THE GOOD GRAY POET TALKS OF "TERRITORIAL
ADVENTURERS" WHO MIGHT HAVE RULED
AT A PERSONAL COURT—PRAISE
FOR THE PRESIDENT-ELECT.
Walt Whitman was found yesterday quietly ensconced in his "den," as he sometimes facetiously calls his eyrie at 328 Mickle street, where most of his waking and sleeping hours are spent. The good gray poet was polite, with that politeness which is self-possession and benevolence well expressed, and gave the best rocking-chair in the sanctum to THE NEWS gatherer.
On the walls hung the likeness of the father and mother of the poet, good, sturdy, homelike faces such as grow on "fish-shaped Paumanok" (Long Island, New York). Near by was an etching of an early sweetheart of the old man, a girl of fifty years since.
Mr. Whitman was asked what he thought of Blaine's defeat and what would come of it.
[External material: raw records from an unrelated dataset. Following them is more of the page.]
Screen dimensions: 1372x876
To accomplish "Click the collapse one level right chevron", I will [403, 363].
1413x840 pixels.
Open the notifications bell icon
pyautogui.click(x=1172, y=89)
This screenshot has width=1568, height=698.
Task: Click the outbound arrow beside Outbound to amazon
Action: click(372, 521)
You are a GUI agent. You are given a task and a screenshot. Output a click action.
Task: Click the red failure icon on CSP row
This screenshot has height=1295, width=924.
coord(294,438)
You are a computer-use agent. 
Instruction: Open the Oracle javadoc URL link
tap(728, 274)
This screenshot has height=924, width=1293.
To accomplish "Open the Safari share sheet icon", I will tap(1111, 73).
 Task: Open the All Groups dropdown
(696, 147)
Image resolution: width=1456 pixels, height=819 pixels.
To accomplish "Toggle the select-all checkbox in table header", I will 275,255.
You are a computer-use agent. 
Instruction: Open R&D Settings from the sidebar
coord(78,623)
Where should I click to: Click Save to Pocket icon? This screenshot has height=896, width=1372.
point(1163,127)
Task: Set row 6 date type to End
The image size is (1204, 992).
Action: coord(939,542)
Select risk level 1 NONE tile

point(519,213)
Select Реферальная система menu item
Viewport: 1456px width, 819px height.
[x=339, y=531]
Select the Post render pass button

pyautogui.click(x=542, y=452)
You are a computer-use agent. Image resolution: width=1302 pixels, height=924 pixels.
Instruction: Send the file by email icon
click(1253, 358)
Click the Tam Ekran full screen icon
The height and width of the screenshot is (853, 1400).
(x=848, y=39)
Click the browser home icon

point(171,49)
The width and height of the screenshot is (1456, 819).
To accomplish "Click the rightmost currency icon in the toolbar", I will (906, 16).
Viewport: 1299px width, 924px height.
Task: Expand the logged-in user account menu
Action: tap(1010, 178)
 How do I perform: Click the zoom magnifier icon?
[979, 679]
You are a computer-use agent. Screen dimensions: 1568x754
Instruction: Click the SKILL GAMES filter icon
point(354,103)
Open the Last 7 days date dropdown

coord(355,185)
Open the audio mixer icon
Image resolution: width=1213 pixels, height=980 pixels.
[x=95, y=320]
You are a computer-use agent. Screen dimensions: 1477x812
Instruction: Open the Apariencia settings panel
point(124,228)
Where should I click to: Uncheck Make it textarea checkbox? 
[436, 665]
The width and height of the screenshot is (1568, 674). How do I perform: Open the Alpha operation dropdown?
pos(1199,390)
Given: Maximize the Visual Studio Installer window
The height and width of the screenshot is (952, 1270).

The poet replied, without a moment's hesitation, as if he had already given the question some thought:
"I did not vote myself at all, for I was quite unwell election day and couldn't go out; but I had come to admire the pluck and brilliancy of Blaine's leadership, and thought he would exercise as much power over the masses, and the leaders as well, of the Republican party as if he had been chosen President. But when the Solid South speech came, I am bound to say that I thought that utterance breathed the rankest sectionalism from him at the time, and was markedly in bad taste.
"If Mr. Blaine wanted to fight it out on that line before the election he might have rallied the North to his standard, to the breaking down of certain side issues. But renewing the old fires of the rebellion was not to my taste. We are even yet, since the collapse of the rebellion, walking on ashes thinly covering fires.
"What I have since learned, such things as the appointment of a man like Jones, a very rich iron manufacturer in Pittsburg, but totally unfamiliar with the 'Heathen Chinee games' of politics, was proof positive to me that Blaine meant to dominate the campaign himself, and went in much in the Shakspearean spirit which suggests that one should beware of entrance into a quarrel; but once in, 'make thy enemy beware.' And by the light of the conduct of Mr. Blaine while President Garfield's Secretary of State, I feel sure that we might safely say that if James G. Blaine had become President for four years he would have surrounded himself with what have been called 'Adventurers from the Territories,' and he would have aimed to build up, and with that masterful spirit of his would have been the head of a personal government only little less despotic than that of Louis Napoleon.
"And, under the whip and spurs of Blaine's magnetic presence, he would have carried things with a high hand, and it would have been a personal government as long as he was at the head of it. This accounts in part for the fear the people had in trusting him with a four-years' lease of power.
"But you ask me about Cleveland and I will answer you currente calamo:
"Grover Cleveland stands out in strong colors, in a clear light, as a safe and strong man. One with a purpose.
"No man before the people ever stood up and took the blows of the press with better welcome than did Cleveland. He bids fair to bring the old-time Democracy back to the days of 'manifest destiny and human progress.'
"I think, too, there is wisdom in what Conkling says of the late contest at the polls, that the people were averse to three or four Western adventurers taking possession of the Republican party with an 'hurrah,' and going boldly to work to build up on the ruins of the Republicanism of Lincoln a personal party, a sort of Republican court, where none would be admitted to power save those who had the 'open sesame' of Blaineism."
It was suggested that Cleveland would be surrounded by a class of men who would flatter him as the Gascons did one of the old kings, courtiers who, when kicked out of the door, climbed in again at the window.
Walt Whitman seemed to think such dilettante of politics would find Cleveland not at all to their liking, and added that "there was in Cleveland a combination of Scotch-Presbyterianism, added to his early self-education, which would make a statesman who would be governed by good sense and patriotism."
He thought, too, that under Cleveland, who had what was rarer than genius in our public men, old-fashioned horse sense and a splendid solidity of personal character, there was every likelihood of the Southern problem reaching a satisfactory solution in the next eight years, for what the negro wanted was not "coddling," but "a chance to build up his fortunes, educate his children and help bring the South into healthy relations with the rich industries, the vast resources and the happy homes of our own section."
Herbert Spencer, Mr. Whitman said, had uttered a sensible postulate for a republic like ours, which was: "The liberty of all limited by the like liberty of each!"